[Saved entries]

◇ ◇ ◇ ◇ ◇ ◇ ◇

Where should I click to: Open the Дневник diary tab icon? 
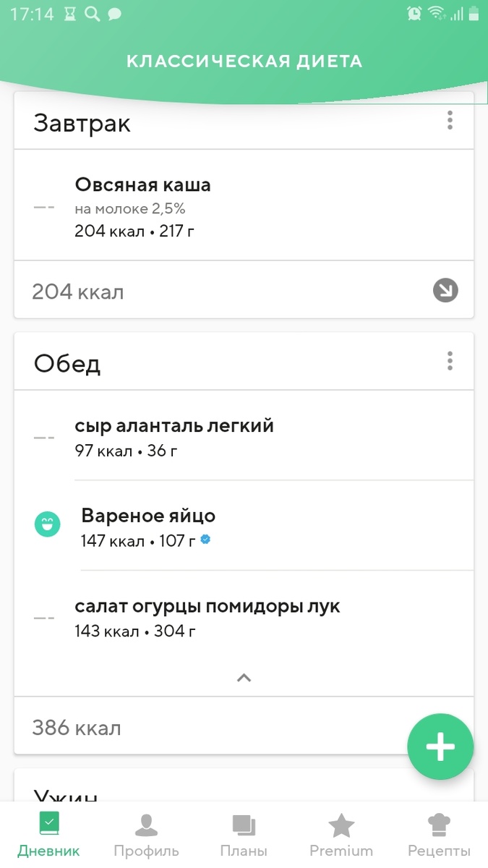pos(48,822)
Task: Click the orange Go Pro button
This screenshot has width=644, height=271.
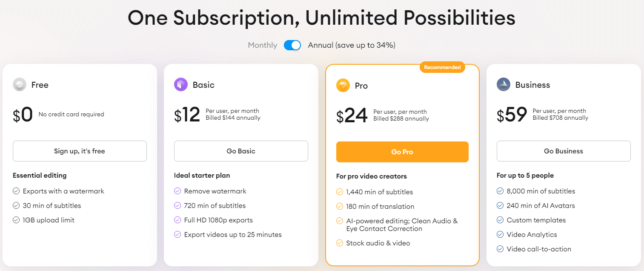Action: pyautogui.click(x=402, y=152)
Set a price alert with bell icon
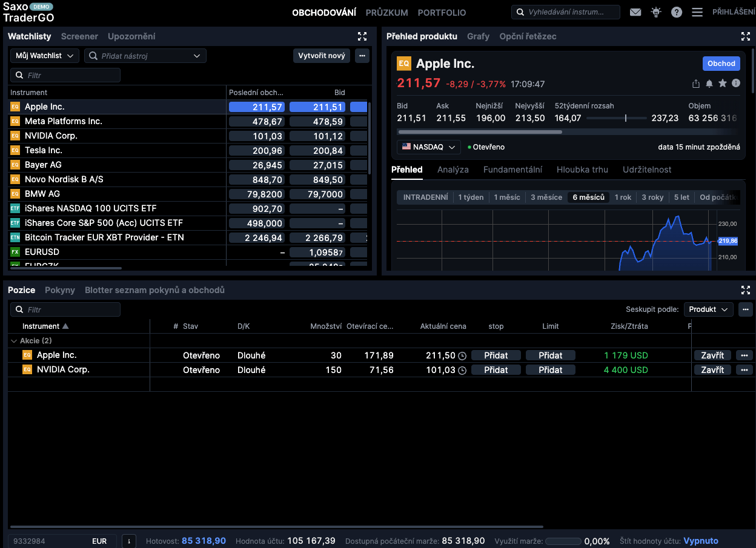The width and height of the screenshot is (756, 548). coord(709,84)
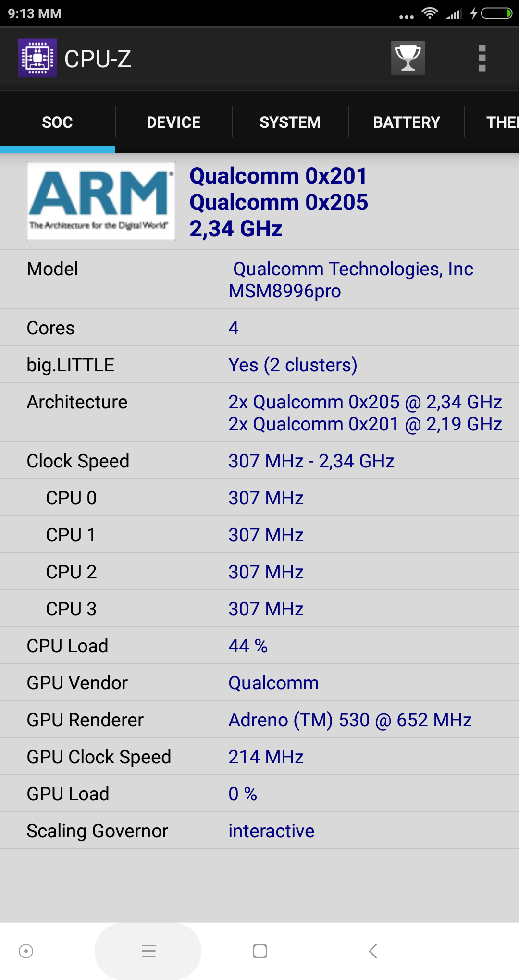Tap the Model row showing MSM8996pro
519x980 pixels.
pyautogui.click(x=260, y=280)
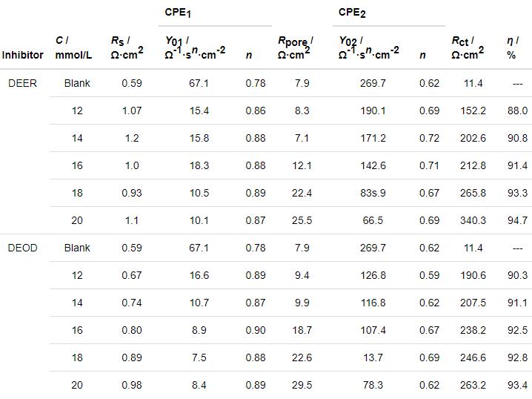
Task: Select the Rs column header
Action: point(127,47)
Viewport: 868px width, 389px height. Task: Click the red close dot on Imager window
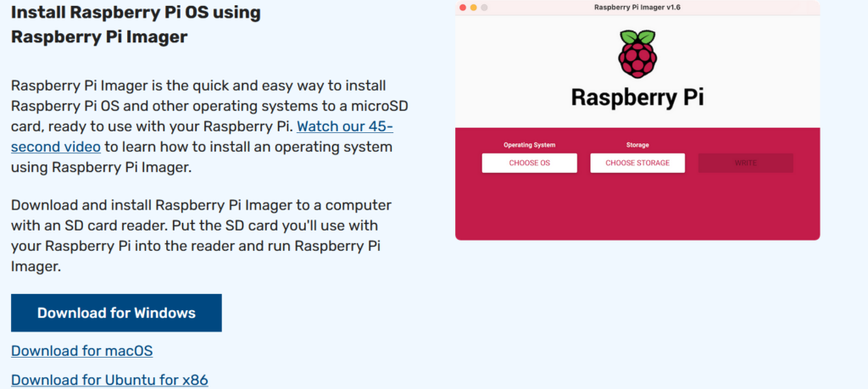[463, 8]
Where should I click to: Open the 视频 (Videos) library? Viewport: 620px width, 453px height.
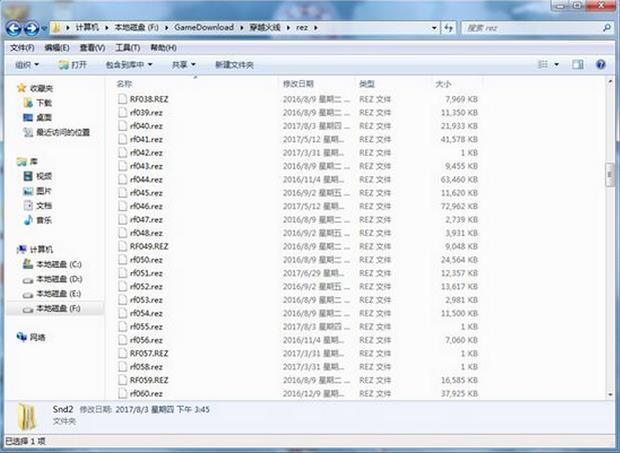[43, 176]
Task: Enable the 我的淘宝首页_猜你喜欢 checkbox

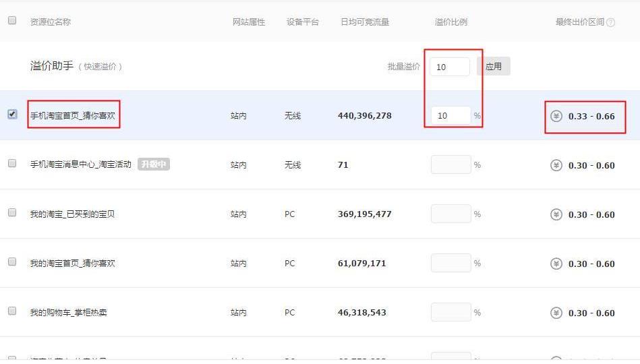Action: click(12, 262)
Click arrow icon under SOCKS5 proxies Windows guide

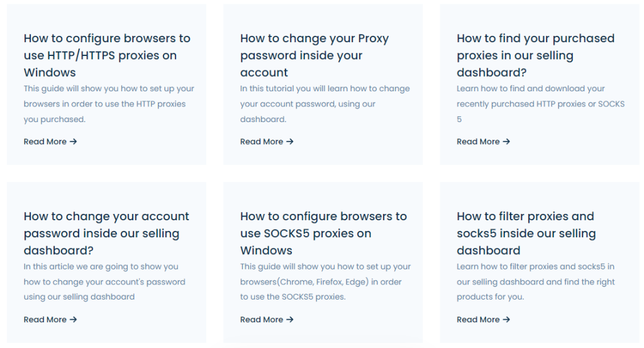290,320
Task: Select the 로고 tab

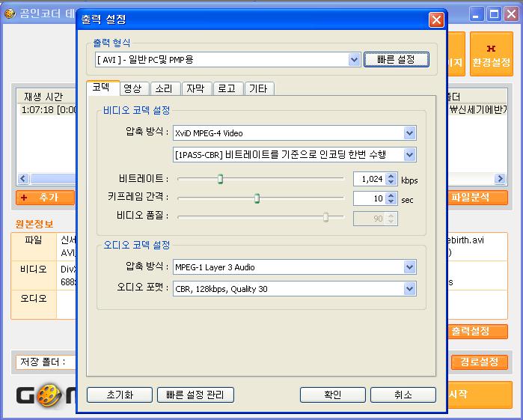Action: 227,88
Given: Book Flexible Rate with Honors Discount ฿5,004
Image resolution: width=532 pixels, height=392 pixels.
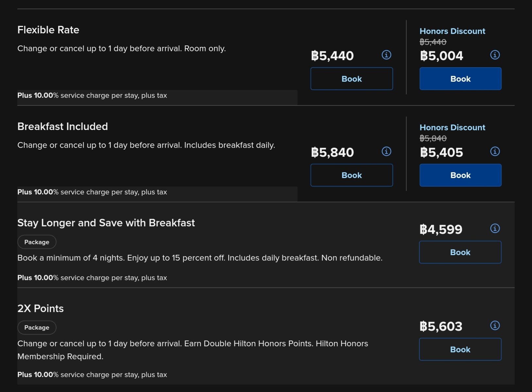Looking at the screenshot, I should [x=460, y=79].
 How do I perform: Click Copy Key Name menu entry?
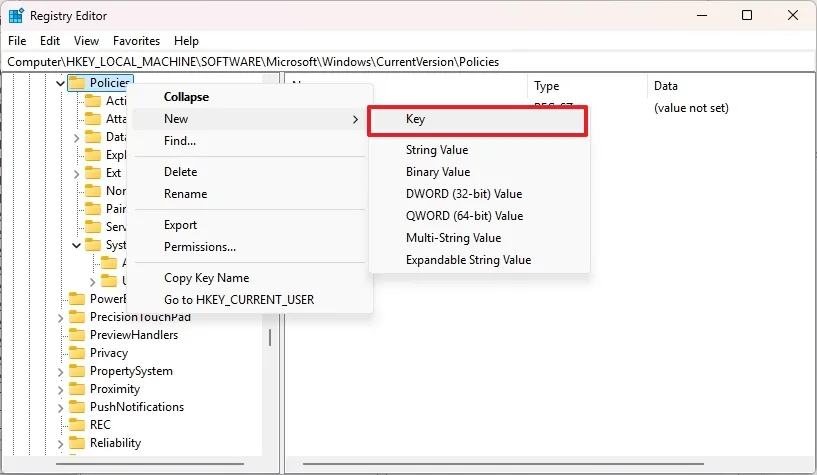(207, 278)
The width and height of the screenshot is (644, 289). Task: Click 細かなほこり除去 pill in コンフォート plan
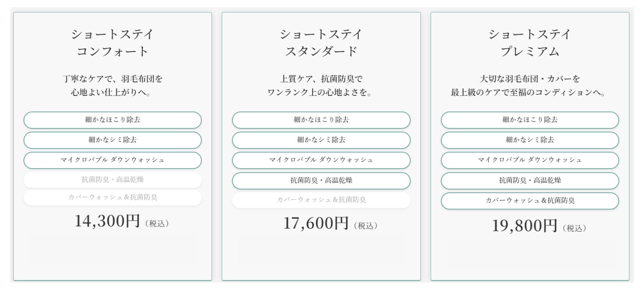click(112, 120)
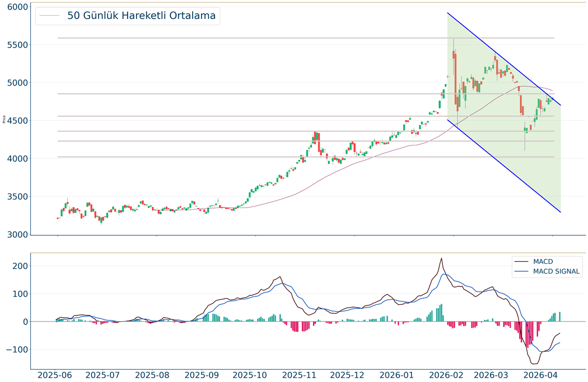Click the rightmost green MACD histogram bar
The width and height of the screenshot is (588, 382).
pos(559,317)
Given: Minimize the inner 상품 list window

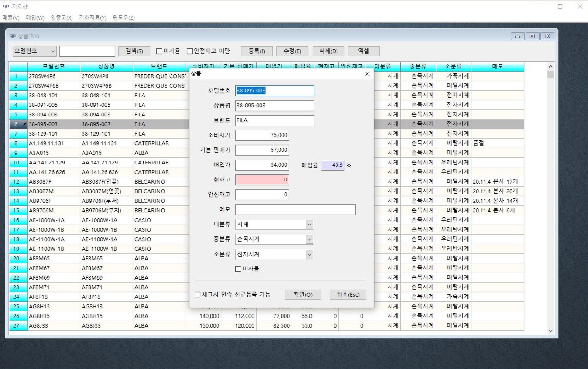Looking at the screenshot, I should [x=518, y=36].
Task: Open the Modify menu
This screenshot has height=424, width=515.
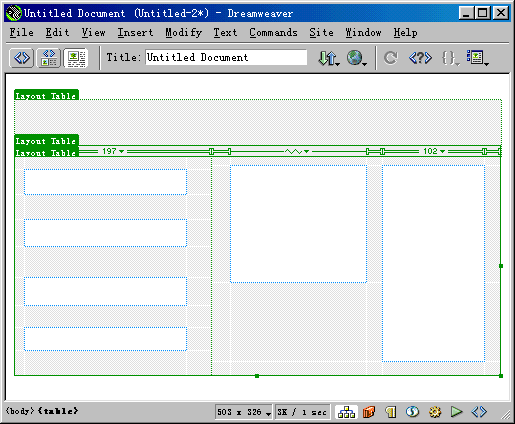Action: click(x=184, y=33)
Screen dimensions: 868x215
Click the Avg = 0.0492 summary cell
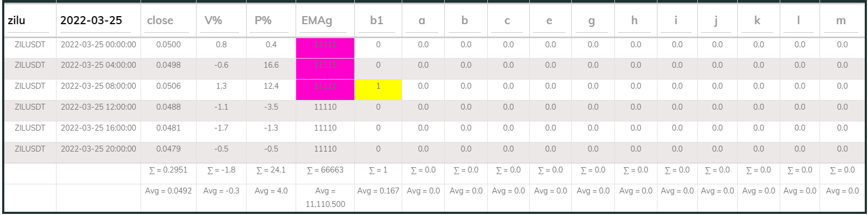point(168,191)
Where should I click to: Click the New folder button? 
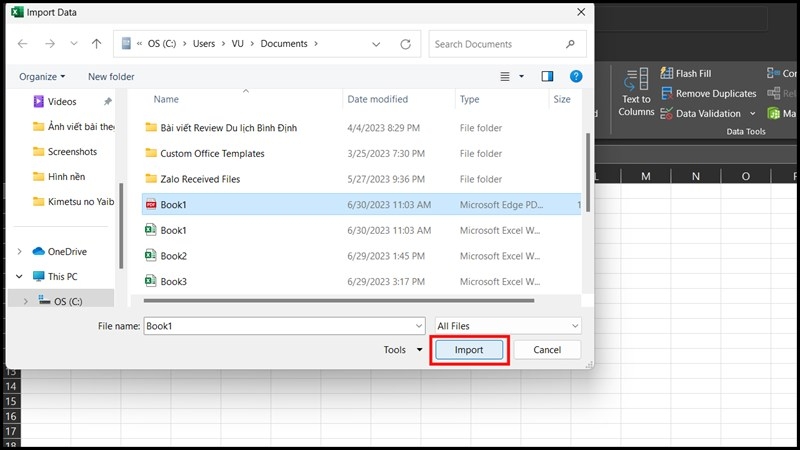(x=111, y=76)
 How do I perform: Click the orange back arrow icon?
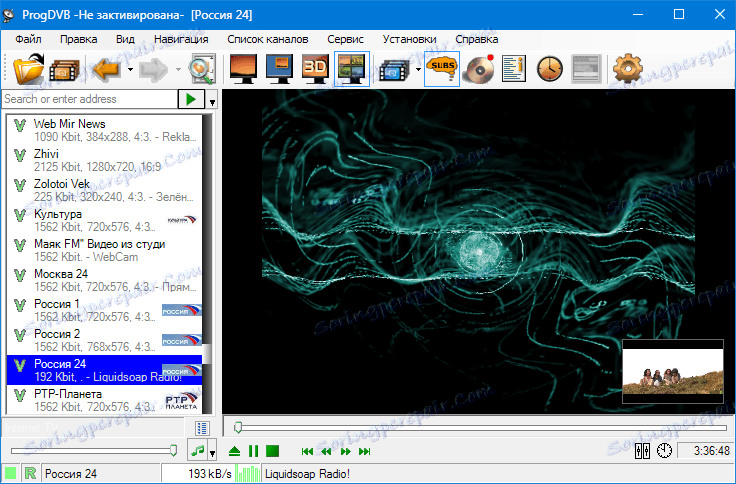106,69
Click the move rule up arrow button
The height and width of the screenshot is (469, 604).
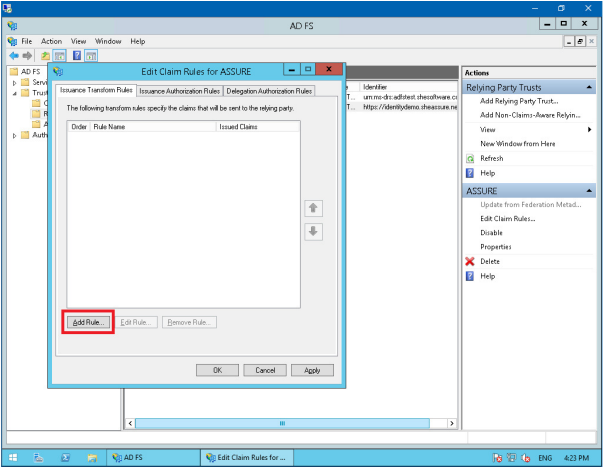tap(313, 208)
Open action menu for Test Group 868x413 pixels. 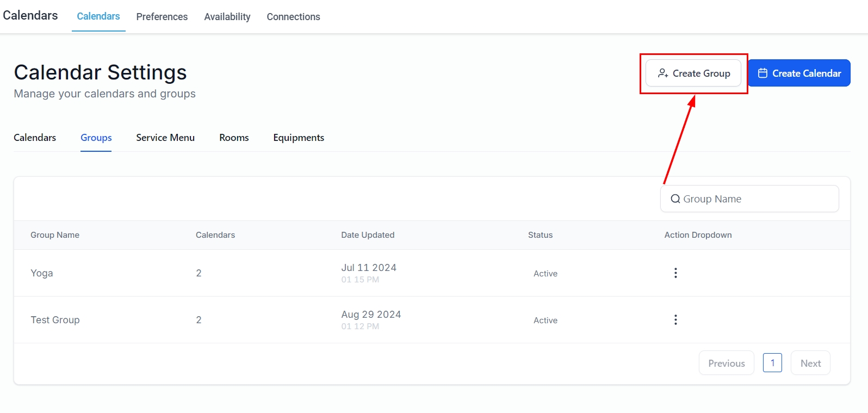(x=675, y=320)
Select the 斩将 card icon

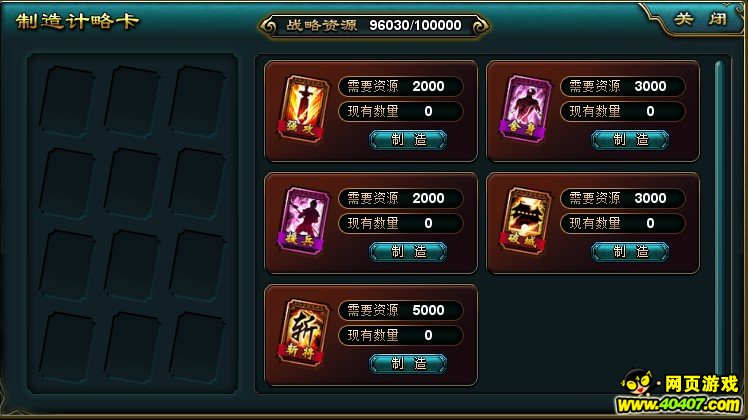click(x=303, y=333)
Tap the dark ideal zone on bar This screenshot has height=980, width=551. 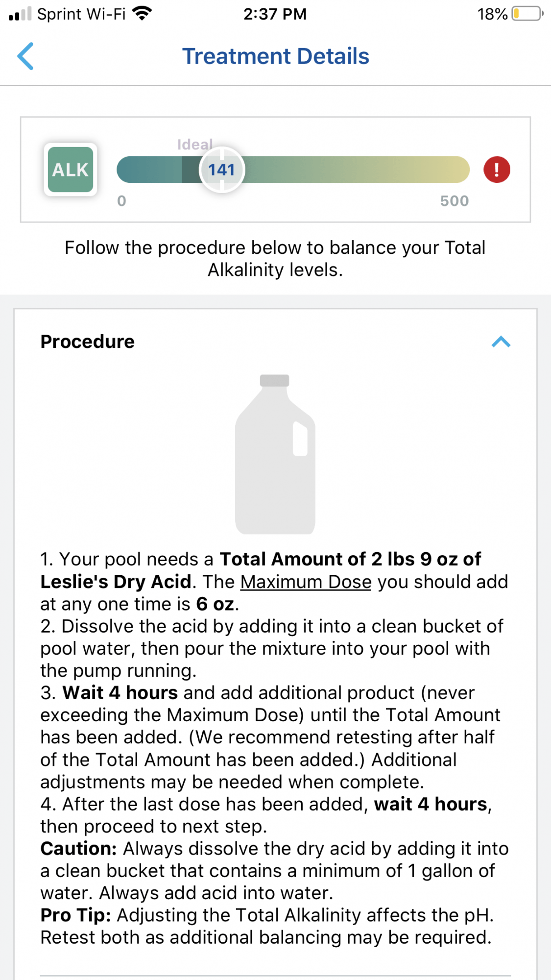[x=191, y=170]
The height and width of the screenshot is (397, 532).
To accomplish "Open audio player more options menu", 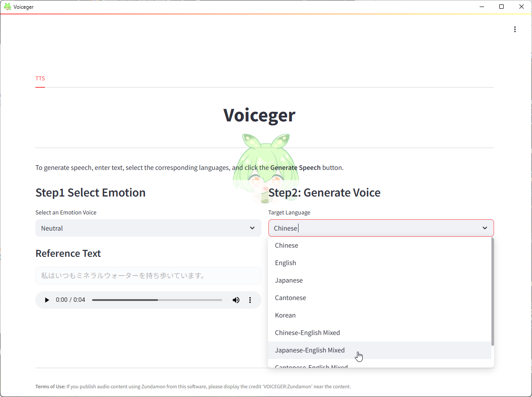I will point(250,300).
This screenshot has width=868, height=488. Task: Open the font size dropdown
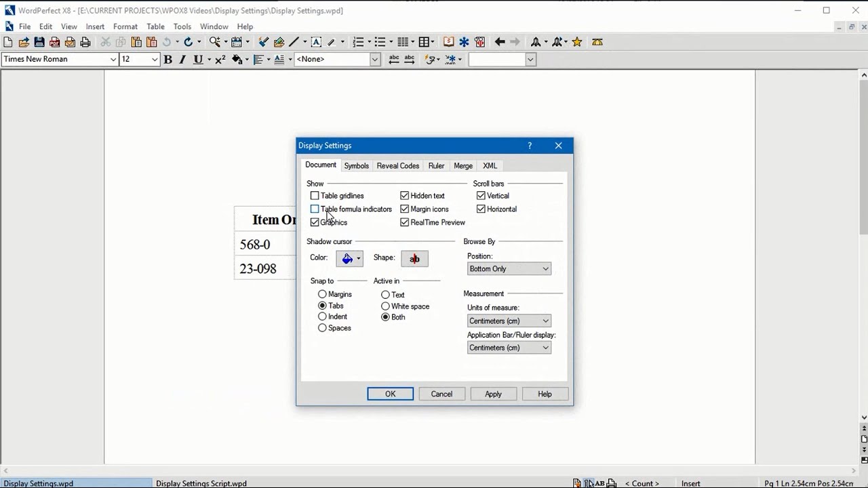(x=155, y=59)
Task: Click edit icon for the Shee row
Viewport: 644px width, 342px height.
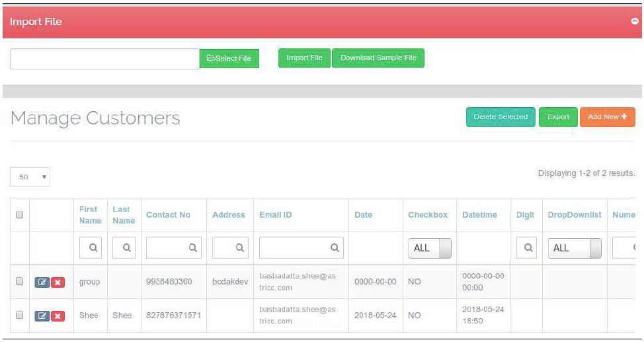Action: pyautogui.click(x=41, y=316)
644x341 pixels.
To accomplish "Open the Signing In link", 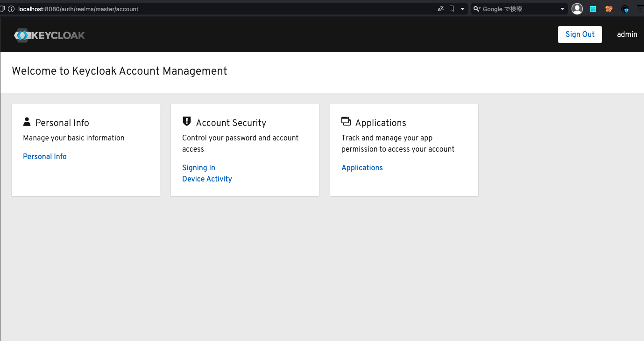I will [198, 168].
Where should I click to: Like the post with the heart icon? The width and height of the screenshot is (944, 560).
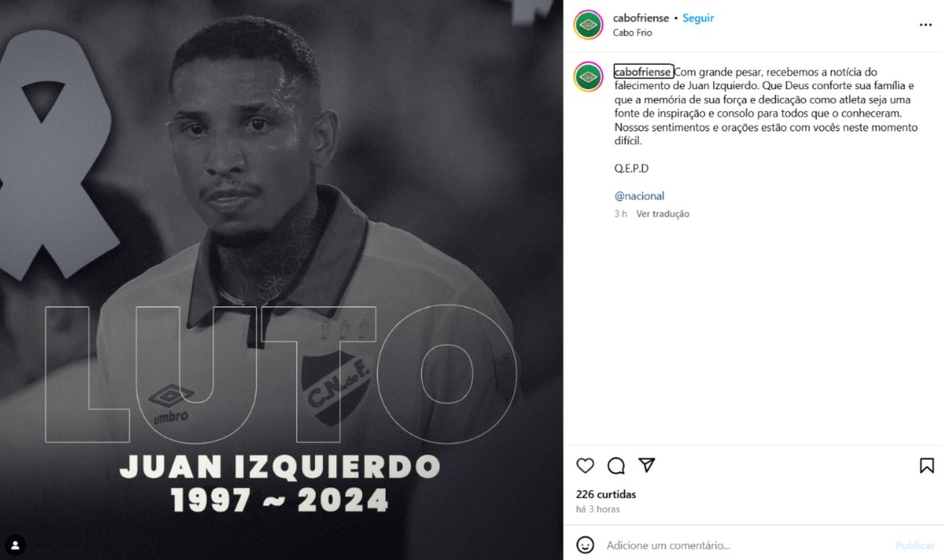(585, 466)
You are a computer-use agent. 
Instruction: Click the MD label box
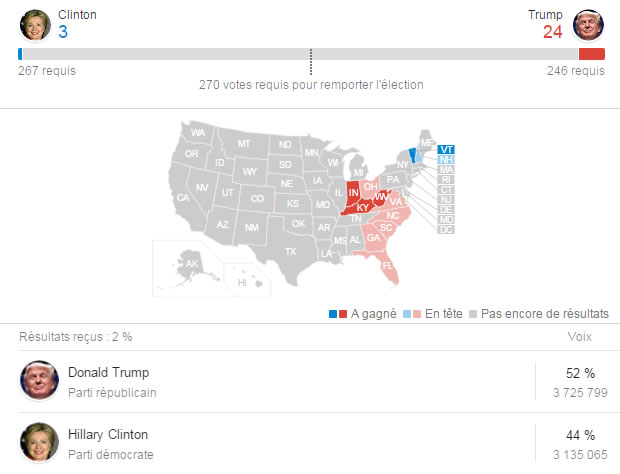coord(446,220)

◇ ◇ ◇ ◇ ◇ ◇ ◇

Your goal
Before answering, find the line with "Screen dimensions: 868x215" in the records above; then reproduce exactly each line from the first through that line, leaving out pictures.

Written solution
Where should I click to: Open the Дневник diary tab icon? 
pos(48,822)
Task: Click the orange Go Pro button
This screenshot has width=644, height=271.
Action: pyautogui.click(x=402, y=152)
Set a price alert with bell icon
The width and height of the screenshot is (756, 548). coord(709,84)
Tap the Model row showing MSM8996pro
519x980 pixels.
pyautogui.click(x=260, y=280)
Task: Select the Rs column header
Action: point(127,47)
Viewport: 868px width, 389px height. Task: Click the red close dot on Imager window
[463, 8]
Where should I click to: Open the 视频 (Videos) library? Viewport: 620px width, 453px height.
[43, 176]
Task: Enable the 我的淘宝首页_猜你喜欢 checkbox

Action: click(12, 262)
Click arrow icon under SOCKS5 proxies Windows guide

290,320
Task: Select the 로고 tab

Action: 227,88
Given: Book Flexible Rate with Honors Discount ฿5,004
Image resolution: width=532 pixels, height=392 pixels.
Looking at the screenshot, I should [x=460, y=79].
 How do I perform: Click Copy Key Name menu entry?
(207, 278)
The width and height of the screenshot is (644, 289). Task: Click 細かなほこり除去 pill in コンフォート plan
click(112, 120)
Click the rightmost green MACD histogram bar
The width and height of the screenshot is (588, 382).
pos(559,317)
Given: Minimize the inner 상품 list window

Looking at the screenshot, I should [x=518, y=36].
Task: Open the Modify menu
This screenshot has height=424, width=515.
Action: click(x=184, y=33)
Screen dimensions: 868x215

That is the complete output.